- ENTRIES PROVIDED:

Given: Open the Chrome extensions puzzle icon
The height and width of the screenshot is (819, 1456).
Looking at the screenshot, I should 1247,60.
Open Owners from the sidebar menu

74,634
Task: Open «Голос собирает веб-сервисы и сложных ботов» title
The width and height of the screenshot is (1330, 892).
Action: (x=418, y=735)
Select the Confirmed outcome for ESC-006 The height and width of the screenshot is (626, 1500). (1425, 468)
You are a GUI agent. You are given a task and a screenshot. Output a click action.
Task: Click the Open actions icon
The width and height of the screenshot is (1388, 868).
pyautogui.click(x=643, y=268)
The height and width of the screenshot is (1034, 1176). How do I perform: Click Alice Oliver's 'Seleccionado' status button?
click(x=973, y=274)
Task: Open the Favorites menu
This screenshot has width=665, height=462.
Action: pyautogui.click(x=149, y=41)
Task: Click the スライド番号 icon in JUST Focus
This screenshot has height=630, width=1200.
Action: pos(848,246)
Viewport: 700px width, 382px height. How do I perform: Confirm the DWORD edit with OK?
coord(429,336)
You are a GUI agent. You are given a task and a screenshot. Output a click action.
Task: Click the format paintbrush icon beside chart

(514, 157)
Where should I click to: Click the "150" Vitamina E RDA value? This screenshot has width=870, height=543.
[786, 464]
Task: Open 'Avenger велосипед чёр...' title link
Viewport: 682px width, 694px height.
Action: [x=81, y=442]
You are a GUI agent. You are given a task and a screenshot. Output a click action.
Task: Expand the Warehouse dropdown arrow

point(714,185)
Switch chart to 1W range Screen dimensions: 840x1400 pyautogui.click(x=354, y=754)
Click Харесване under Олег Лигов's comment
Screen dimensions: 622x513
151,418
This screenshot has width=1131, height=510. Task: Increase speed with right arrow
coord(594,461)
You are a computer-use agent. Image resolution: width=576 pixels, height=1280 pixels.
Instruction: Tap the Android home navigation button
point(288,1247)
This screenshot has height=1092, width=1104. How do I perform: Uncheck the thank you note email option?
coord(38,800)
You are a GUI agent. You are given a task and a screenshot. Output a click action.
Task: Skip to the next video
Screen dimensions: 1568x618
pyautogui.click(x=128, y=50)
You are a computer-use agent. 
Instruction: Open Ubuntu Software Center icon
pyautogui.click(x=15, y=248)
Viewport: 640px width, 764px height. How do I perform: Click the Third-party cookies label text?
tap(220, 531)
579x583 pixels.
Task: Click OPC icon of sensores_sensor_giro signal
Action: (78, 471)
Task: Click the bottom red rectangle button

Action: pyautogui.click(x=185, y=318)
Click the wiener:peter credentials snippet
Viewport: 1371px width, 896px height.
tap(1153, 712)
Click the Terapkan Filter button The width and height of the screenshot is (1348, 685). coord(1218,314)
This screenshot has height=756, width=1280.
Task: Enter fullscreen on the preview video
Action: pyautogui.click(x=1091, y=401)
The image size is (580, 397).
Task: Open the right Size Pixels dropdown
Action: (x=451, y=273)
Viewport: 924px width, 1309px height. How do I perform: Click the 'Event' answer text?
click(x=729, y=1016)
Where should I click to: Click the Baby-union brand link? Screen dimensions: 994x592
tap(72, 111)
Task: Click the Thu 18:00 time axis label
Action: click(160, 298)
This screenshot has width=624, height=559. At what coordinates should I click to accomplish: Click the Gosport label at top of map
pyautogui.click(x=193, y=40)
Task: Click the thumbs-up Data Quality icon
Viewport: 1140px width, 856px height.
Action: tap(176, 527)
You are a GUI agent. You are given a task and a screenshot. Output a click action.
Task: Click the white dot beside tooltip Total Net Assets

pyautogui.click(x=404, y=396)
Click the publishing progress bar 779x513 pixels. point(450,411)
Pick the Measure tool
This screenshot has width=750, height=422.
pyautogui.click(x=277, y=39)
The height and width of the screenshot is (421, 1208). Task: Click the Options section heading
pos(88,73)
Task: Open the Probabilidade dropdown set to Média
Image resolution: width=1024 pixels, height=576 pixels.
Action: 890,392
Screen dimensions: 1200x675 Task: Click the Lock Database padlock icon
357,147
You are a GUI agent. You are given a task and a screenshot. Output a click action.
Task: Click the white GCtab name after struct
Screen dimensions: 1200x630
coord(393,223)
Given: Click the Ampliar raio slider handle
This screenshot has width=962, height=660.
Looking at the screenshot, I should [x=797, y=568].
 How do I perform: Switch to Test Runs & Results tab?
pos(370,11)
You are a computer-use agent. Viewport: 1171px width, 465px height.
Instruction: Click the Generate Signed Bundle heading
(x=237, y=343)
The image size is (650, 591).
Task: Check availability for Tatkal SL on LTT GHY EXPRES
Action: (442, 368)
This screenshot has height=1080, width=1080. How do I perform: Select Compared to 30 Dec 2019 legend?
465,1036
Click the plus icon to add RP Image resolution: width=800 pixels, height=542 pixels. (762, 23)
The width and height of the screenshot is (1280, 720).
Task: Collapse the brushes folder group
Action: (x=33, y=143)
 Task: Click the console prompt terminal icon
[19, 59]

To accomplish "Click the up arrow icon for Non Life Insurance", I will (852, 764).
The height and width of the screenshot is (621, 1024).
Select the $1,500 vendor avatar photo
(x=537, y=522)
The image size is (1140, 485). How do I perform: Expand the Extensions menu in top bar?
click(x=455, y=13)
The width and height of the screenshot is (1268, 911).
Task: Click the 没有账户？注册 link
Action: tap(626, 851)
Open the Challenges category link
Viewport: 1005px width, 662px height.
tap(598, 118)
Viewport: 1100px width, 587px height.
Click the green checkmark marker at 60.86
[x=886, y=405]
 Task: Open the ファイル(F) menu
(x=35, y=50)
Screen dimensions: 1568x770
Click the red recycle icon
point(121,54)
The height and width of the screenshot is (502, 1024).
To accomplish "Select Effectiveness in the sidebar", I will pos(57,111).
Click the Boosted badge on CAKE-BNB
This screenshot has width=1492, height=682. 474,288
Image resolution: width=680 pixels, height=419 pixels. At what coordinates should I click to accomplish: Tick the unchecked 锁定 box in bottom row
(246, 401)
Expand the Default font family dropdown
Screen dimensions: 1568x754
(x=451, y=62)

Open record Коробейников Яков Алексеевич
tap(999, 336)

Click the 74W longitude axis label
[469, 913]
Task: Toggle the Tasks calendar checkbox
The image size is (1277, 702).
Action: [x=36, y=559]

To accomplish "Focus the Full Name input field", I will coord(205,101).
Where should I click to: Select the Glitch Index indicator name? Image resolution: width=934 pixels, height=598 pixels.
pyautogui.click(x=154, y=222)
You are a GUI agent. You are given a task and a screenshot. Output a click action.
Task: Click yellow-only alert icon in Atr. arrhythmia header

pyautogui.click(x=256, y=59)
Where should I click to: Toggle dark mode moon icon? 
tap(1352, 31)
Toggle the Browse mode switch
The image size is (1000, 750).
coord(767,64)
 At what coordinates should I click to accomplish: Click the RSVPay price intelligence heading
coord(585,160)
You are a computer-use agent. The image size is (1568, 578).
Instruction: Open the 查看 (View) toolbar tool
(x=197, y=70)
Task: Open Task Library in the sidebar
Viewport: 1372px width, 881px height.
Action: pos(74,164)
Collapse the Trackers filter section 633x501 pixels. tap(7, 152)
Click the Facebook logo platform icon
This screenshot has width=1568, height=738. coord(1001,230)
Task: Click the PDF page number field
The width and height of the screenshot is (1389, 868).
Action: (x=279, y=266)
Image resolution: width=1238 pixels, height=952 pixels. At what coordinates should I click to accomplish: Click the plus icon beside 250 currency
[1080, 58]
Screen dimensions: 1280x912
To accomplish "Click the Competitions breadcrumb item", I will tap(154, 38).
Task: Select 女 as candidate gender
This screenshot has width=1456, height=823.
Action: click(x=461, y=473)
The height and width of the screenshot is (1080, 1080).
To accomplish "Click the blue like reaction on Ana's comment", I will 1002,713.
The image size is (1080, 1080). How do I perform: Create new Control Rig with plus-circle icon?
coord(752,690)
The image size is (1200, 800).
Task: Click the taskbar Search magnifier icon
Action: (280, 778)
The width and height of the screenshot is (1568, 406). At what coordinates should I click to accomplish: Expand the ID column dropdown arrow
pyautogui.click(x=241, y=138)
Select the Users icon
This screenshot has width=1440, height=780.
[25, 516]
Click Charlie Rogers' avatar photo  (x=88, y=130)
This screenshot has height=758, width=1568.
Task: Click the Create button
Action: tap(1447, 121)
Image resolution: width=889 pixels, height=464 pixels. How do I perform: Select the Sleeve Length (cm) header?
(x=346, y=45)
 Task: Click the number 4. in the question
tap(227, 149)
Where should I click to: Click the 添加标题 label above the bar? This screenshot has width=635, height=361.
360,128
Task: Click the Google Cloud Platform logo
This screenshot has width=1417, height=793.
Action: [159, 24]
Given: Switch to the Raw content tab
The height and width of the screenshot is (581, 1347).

- TO DO: Reproduce verbatim the items from the line containing "The image size is (1080, 1080)." through the line containing "tap(227, 149)", including both of those lines.

- TASK ANSWER:
The image size is (1080, 1080). How do I perform: Create new Control Rig with plus-circle icon?
coord(752,690)
The image size is (1200, 800).
Task: Click the taskbar Search magnifier icon
Action: (280, 778)
The width and height of the screenshot is (1568, 406). At what coordinates should I click to accomplish: Expand the ID column dropdown arrow
pyautogui.click(x=241, y=138)
Select the Users icon
This screenshot has width=1440, height=780.
[25, 516]
Click Charlie Rogers' avatar photo  (x=88, y=130)
This screenshot has height=758, width=1568.
Task: Click the Create button
Action: tap(1447, 121)
Image resolution: width=889 pixels, height=464 pixels. How do I perform: Select the Sleeve Length (cm) header?
(x=346, y=45)
 Task: Click the number 4. in the question
tap(227, 149)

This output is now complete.